_TEKSTGEDEELTE_:
┄┄┄┄┄┄┄┄┄┄┄┄┄┄┄┄┄┄┄┄
Farmaceut Janssen heeft een grote trial uitgevoerd waaruit overtuigend is gebleken dat esketamine neusspray een hogere werkzaamheid heeft dan quetiapine XR gecombineerd met een SSRI of SNRI bij patiënten met therapieresistente depressie. Aangezien in meer dan de helft van de patiënten de esketamine neusspray relatief vroeg in het behandelproces werd voorgeschreven (namelijk na twee eerder gefaalde farmacotherapie behandelingen) zal dit onderzoek waarschijnlijk aanzienlijke impact hebben op de klinische praktijk in Europa.(1)
Tot nog toe wordt (es)ketamine in Nederland pas relatief laat in het behandelproces voorgeschreven, vaak pas nadat behandeling met een SSRI/SNRI, tricyclisch antidepressivum (TCA), augmentatie met lithium en/of een ander middel, en electroconvulsieve therapie (ECT) onvoldoende hebben gewerkt.(4) Deze studie in combinatie met de studie van Anand et al. (2023) waaruit bleek dat intraveneuze ketamine non-inferieur bleek aan ECT pleiten ervoor dat (es)ketamine eerder in het behandelproces voorgeschreven kan worden.(5) Echter, in hoeverre esketamine daadwerkelijk eerder voorgeschreven zal worden zal nog moeten blijken. In Nederland is augmentatie met quetiapine XR wat minder gebruikelijk dan te switchen naar een TCA en bij onvoldoende werkzaamheid augmentatie met lithium toe te passen. Hoe esketamine zich verhoudt tot behandeling met een TCA en racemisch ketamine is nog een belangrijke onderzoeksvraag. Gezien esketamine neusspray ongeveer €450 kost per keer en nortriptyline ongeveer €0.50 per dag, zal men waarschijnlijk niet massaal overstag gaan na deze publicatie tot het voorschrijven van esketamine neusspray in Nederland.(6) Desalniettemin komt er steeds meer overtuigend bewijs beschikbaar voor esketamine neusspray als behandeling bij therapieresistente depressie en dient men goed na te gaan denken welke plaats het middel verdient in de Nederlandse richtlijn.
┄┄┄┄┄┄┄┄┄┄┄┄┄┄┄┄┄┄┄┄
_OPDRACHT_:
Schrijf een vervolg op de tekst over esketamine neusspray bij therapieresistente depressie dat direct aansluit op de laatste zin.

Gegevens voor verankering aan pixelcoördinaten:
┄┄┄┄┄┄┄┄┄┄┄┄┄┄┄┄┄┄┄┄
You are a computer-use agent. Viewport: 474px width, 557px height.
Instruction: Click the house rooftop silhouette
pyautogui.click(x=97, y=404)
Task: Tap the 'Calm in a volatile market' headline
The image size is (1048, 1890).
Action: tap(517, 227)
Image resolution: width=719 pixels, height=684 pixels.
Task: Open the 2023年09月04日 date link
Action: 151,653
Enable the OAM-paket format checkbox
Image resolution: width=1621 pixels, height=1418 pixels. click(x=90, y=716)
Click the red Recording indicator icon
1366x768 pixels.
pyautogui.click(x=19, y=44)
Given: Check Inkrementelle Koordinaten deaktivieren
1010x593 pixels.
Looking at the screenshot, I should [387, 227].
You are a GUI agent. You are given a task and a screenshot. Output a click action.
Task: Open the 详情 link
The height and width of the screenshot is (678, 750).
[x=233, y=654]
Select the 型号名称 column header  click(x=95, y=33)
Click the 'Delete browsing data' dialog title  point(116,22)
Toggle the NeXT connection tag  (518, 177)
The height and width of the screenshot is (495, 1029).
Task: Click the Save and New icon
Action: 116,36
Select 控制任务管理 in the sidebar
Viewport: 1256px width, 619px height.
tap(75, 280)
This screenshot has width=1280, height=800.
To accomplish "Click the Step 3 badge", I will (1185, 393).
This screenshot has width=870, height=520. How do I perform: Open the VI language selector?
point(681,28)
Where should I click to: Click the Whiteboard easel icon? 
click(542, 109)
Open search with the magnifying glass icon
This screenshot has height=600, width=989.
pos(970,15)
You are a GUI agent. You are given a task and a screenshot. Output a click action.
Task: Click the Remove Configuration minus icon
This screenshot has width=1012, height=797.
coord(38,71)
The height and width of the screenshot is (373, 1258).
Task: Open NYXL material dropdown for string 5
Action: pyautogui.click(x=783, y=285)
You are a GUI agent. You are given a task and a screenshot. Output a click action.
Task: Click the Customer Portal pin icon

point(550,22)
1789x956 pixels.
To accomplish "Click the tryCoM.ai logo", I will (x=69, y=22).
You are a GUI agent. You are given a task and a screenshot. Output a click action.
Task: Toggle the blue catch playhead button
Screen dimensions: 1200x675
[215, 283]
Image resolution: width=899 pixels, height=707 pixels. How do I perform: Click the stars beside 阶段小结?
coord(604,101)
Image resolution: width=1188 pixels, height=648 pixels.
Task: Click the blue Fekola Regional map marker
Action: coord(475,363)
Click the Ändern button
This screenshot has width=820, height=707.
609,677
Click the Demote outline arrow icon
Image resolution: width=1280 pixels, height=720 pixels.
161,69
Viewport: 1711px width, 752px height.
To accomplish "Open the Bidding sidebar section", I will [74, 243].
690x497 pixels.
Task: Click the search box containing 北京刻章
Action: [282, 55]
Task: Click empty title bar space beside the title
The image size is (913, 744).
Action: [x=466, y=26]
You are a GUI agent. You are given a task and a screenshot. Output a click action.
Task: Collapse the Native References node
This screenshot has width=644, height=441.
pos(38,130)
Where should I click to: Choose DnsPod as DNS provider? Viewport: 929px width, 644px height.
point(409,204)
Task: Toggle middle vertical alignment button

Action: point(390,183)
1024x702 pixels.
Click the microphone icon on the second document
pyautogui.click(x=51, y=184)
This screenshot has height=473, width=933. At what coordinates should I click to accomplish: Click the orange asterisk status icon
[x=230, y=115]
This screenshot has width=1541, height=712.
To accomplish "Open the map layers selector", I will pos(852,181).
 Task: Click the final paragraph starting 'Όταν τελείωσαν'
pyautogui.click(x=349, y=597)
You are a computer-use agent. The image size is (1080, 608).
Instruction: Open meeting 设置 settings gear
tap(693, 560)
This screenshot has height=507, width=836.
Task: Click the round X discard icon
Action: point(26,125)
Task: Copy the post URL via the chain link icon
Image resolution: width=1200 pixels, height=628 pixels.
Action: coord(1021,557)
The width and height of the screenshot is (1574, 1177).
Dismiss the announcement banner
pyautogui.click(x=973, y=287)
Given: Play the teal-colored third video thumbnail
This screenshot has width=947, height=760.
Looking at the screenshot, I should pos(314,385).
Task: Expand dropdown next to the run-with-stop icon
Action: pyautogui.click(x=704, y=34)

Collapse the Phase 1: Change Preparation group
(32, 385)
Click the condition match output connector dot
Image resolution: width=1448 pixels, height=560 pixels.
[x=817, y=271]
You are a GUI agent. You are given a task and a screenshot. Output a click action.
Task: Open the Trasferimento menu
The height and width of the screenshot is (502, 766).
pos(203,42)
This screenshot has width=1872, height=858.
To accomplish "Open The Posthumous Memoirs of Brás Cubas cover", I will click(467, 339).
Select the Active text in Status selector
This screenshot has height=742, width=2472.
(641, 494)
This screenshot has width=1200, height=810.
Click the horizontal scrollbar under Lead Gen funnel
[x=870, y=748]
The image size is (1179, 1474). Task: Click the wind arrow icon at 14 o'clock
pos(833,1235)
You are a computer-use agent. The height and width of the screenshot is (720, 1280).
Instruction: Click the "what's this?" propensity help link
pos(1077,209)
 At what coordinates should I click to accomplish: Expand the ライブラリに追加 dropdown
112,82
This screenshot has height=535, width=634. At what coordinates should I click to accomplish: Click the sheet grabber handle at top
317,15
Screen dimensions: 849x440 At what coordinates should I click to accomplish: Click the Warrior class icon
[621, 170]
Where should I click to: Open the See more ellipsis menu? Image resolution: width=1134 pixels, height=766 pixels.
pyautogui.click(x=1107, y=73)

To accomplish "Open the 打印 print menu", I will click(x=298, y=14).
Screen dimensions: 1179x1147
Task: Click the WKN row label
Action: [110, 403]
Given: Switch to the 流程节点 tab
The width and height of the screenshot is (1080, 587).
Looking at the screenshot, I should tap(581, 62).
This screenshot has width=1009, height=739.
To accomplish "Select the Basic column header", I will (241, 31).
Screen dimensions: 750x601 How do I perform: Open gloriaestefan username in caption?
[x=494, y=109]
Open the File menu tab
┄┄┄┄┄┄┄┄┄┄┄┄┄┄┄┄┄┄┄┄
_GESCHREVEN ANTWOORD_:
Besproken artikel
1. Reif A, Bitter I, Buyze J, Cebulla K, Frey R, Fu D-J, et al. Esketamine Nasal Spray versus Quetiapine for Treatment-Resistant Depression. New England Journal of Medicine. 2023;389(14):1298-309.
Referenties
2. Turner EH. Esketamine for treatment-resistant depression: seven concerns about efficacy and FDA approval. The Lancet Psychiatry. 2019;6(12):977-9.
3. Castellani D, Pirola GM, Gubbiotti M, Rubilotta E, Gudaru K, Gregori A, et al. What urologists need to know about ketamine-induced uropathy: A systematic review. Neurourology and Urodynamics. 2020;39(4):1049-62.
4. Safai Pour A, van der Aalst SJM, Brouwer IJ, Giltay EJ, Jacobs GE, van der Wee NJA, et al. Repeated intravenous esketamine treatment in patients with ECT-resistant major depressive disorder. Journal of Affective Disorders Reports. 2022;10:100400.
5. Anand A, Mathew SJ, Sanacora G, Murrough JW, Goes FS, Altinay M, et al. Ketamine versus ECT for Nonpsychotic Treatment-Resistant Major Depression. New England Journal of Medicine. 2023;388(25):2315-25.
6. van Verseveld M, Stuiver S, Vos CF, Ruhé HG, van Waarde JA, Kramers CK. [Consider (es)ketamine for treatment-resistant depression]. Ned Tijdschr Geneeskd. 2023;167.